▶ _Directive_
Please return, unchanged, the lines running from the line with "The image size is (1568, 688)." up to and including the line with "pyautogui.click(x=356, y=42)", and nothing else.

▶ _Listed entries_
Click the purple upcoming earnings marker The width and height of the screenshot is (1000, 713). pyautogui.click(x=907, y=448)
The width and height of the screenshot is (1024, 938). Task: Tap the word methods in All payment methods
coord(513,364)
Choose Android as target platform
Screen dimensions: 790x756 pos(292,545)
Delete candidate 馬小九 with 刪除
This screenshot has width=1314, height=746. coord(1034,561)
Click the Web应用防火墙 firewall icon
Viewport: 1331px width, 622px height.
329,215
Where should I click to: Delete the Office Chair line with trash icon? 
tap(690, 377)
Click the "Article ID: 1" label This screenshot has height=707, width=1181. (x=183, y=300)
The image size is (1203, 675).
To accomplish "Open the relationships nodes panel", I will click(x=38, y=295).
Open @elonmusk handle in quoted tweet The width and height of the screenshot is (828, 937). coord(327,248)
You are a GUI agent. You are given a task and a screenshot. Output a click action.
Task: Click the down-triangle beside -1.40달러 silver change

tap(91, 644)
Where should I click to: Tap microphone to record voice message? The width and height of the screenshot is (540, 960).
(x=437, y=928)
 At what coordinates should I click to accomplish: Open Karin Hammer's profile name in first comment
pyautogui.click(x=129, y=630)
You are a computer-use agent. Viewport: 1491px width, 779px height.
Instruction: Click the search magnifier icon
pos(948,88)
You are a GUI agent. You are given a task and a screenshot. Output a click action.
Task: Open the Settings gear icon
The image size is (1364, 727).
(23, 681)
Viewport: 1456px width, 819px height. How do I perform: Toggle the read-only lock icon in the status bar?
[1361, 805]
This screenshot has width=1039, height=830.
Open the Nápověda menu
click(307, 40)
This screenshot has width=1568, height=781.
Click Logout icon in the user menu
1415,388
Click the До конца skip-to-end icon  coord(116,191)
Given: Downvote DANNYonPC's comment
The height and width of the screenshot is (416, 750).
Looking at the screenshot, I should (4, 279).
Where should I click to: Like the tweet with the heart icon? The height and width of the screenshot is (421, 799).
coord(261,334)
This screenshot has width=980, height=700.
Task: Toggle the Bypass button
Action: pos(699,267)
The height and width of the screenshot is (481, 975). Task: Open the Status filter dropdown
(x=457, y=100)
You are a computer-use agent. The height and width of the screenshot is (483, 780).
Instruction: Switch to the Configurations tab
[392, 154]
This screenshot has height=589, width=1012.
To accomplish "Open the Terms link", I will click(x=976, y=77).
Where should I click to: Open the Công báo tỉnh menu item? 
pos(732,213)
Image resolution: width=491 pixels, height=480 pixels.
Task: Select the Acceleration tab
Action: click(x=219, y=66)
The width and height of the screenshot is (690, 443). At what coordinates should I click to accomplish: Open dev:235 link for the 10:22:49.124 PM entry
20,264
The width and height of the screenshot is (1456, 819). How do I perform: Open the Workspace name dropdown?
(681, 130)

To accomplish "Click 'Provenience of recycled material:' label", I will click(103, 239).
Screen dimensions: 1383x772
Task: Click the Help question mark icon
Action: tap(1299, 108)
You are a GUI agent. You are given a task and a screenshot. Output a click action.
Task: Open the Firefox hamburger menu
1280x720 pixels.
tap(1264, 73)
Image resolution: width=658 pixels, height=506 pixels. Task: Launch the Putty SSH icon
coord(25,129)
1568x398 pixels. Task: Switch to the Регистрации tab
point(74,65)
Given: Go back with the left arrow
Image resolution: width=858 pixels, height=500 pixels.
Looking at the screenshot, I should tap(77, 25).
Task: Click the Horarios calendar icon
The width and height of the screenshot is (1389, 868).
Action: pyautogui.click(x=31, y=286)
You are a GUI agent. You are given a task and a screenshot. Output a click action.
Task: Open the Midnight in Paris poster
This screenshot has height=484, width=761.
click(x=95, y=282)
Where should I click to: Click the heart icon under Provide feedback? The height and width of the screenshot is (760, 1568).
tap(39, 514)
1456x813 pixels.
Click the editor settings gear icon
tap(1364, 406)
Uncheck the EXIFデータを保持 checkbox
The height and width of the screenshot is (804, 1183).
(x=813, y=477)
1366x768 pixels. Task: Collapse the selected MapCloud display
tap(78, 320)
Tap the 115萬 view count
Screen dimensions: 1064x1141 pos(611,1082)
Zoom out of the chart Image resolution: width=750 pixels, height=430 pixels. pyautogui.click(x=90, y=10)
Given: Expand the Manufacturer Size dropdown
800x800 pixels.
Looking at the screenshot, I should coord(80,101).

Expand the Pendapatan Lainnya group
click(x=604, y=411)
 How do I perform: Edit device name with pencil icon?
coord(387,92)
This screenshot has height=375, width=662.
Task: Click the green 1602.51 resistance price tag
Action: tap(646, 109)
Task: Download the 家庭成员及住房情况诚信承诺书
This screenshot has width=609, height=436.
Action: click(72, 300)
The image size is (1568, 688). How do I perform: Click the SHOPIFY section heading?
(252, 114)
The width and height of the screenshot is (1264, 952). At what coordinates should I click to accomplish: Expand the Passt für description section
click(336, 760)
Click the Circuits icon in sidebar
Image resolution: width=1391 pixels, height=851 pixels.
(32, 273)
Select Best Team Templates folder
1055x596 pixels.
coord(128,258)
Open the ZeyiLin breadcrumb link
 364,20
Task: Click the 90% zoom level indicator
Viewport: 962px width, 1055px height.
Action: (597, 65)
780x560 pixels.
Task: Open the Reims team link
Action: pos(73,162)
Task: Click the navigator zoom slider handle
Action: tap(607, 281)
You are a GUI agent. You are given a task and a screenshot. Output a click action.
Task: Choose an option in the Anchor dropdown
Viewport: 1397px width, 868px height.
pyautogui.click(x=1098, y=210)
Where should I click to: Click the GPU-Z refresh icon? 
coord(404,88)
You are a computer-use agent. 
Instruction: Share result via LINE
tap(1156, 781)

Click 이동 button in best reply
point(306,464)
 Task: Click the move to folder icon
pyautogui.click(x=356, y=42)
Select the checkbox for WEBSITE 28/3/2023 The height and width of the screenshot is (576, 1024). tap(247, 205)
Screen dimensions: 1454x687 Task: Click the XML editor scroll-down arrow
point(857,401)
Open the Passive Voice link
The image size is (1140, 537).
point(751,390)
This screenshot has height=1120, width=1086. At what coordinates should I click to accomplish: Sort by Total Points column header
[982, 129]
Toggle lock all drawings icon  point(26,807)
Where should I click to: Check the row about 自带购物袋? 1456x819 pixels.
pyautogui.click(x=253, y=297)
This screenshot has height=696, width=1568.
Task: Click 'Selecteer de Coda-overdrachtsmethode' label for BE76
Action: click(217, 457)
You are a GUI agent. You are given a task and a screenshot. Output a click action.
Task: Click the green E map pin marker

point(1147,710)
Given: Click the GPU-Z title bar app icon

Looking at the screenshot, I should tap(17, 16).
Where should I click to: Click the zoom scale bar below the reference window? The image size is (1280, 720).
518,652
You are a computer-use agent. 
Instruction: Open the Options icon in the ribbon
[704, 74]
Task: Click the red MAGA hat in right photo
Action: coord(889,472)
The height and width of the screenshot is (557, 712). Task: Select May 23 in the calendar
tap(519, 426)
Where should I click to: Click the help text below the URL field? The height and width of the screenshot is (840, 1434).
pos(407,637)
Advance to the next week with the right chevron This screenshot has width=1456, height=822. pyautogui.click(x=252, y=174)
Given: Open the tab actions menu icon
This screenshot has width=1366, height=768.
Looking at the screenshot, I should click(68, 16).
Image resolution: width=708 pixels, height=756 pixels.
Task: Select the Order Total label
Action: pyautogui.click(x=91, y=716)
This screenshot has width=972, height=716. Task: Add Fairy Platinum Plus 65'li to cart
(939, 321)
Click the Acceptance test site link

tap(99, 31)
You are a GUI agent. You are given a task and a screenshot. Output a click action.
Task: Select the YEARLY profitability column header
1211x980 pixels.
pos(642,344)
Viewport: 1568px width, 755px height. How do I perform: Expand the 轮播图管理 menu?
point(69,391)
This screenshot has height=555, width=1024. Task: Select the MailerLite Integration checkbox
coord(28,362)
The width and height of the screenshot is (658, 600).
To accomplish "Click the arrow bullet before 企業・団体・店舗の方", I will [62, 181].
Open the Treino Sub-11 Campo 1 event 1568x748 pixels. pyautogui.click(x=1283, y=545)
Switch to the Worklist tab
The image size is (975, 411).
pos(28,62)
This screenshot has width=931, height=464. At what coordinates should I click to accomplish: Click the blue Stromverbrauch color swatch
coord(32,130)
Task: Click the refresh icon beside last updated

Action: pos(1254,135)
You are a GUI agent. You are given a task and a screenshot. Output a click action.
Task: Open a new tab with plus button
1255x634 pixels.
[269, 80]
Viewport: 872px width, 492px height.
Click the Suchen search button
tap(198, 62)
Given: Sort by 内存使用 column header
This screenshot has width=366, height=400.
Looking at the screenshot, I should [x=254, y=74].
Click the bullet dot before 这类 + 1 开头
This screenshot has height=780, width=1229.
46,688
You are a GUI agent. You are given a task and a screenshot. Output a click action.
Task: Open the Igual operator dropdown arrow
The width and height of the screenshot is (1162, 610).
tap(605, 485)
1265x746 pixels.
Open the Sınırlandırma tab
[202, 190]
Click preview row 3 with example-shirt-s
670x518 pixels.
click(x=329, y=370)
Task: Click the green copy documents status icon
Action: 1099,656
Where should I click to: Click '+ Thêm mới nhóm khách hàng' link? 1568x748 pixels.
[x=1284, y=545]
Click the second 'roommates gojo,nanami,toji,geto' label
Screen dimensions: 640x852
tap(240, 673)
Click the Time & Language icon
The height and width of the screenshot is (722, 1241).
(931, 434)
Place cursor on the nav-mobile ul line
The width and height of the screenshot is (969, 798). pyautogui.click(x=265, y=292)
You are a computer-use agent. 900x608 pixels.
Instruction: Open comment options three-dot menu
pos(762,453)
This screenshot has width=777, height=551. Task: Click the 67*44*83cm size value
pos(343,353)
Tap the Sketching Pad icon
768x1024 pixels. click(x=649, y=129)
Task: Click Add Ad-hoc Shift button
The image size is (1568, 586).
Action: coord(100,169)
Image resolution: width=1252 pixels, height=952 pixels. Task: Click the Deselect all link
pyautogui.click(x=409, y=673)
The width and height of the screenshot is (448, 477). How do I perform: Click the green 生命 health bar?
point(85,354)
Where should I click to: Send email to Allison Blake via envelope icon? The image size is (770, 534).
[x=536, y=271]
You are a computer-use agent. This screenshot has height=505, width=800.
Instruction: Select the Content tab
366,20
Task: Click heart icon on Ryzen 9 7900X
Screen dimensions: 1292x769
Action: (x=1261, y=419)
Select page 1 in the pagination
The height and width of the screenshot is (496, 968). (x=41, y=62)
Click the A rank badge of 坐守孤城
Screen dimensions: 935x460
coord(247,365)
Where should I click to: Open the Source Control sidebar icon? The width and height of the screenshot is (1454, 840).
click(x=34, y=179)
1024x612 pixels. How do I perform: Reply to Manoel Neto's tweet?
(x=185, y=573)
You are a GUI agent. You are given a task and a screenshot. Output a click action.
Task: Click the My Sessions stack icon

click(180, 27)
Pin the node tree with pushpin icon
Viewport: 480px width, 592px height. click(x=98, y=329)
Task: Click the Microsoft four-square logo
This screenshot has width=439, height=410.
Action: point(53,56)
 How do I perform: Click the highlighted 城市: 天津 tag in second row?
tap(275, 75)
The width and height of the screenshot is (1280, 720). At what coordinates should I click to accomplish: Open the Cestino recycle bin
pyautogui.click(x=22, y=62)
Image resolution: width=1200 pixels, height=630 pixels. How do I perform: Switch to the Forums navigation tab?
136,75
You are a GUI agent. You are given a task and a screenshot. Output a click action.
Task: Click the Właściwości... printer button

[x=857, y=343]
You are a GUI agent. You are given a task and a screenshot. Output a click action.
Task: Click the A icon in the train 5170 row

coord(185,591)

▶ _Complete answer_
The image size is (1568, 688). How do I perform: Click the SHOPIFY section heading?
(252, 114)
The width and height of the screenshot is (1264, 952). At what coordinates should I click to accomplish: Expand the Passt für description section
click(336, 760)
Click the Circuits icon in sidebar
Image resolution: width=1391 pixels, height=851 pixels.
(32, 273)
Select Best Team Templates folder
1055x596 pixels.
coord(128,258)
Open the ZeyiLin breadcrumb link
 364,20
Task: Click the 90% zoom level indicator
Viewport: 962px width, 1055px height.
Action: (597, 65)
780x560 pixels.
Task: Open the Reims team link
Action: pos(73,162)
Task: Click the navigator zoom slider handle
Action: tap(607, 281)
You are a GUI agent. You are given a task and a screenshot. Output a click action.
Task: Choose an option in the Anchor dropdown
Viewport: 1397px width, 868px height.
pyautogui.click(x=1098, y=210)
Where should I click to: Click the GPU-Z refresh icon? 
coord(404,88)
You are a computer-use agent. 
Instruction: Share result via LINE
tap(1156, 781)

Click 이동 button in best reply
point(306,464)
 Task: Click the move to folder icon
pyautogui.click(x=356, y=42)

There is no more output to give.